▸ Exercise materials
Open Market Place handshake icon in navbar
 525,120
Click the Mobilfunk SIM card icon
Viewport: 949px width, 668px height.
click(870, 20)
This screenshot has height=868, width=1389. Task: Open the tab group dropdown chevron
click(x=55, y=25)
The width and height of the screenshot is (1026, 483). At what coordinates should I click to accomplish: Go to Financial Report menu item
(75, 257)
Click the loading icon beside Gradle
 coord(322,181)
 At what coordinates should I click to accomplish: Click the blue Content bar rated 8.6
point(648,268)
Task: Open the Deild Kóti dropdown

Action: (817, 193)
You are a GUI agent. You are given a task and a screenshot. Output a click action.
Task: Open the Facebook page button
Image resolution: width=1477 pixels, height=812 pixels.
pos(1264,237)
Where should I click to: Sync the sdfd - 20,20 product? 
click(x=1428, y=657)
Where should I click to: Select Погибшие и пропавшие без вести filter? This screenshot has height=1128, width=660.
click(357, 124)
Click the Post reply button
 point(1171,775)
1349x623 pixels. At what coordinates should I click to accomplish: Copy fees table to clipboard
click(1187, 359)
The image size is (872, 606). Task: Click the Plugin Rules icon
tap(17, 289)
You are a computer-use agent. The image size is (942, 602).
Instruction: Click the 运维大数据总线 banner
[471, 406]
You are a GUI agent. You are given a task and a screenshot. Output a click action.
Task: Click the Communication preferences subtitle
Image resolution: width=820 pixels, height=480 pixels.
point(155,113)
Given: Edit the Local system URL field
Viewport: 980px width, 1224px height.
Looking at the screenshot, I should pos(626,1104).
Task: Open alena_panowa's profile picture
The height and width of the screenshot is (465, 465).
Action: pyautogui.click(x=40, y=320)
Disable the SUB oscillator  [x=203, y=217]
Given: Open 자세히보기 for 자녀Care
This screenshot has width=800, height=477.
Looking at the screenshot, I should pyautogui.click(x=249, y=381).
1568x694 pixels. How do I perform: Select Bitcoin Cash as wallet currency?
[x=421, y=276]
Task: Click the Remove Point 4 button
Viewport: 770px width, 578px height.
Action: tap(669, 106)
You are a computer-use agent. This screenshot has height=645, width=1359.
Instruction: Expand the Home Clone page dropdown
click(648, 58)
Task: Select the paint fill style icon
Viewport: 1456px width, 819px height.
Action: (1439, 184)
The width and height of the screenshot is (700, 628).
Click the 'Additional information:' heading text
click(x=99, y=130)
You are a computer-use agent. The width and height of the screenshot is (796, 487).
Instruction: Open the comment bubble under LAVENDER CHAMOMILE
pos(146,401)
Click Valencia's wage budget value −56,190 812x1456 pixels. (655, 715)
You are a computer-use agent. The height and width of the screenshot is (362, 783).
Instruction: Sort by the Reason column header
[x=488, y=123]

▸ Required task
Gather every line in the rows above that contains the string "coordinates", and copy each one in full. Case counts.

▸ Full answer
The width and height of the screenshot is (1026, 483). At what coordinates should I click to accomplish: Go to Financial Report menu item
 At what coordinates should I click to accomplish: Click the blue Content bar rated 8.6
1349x623 pixels. At what coordinates should I click to accomplish: Copy fees table to clipboard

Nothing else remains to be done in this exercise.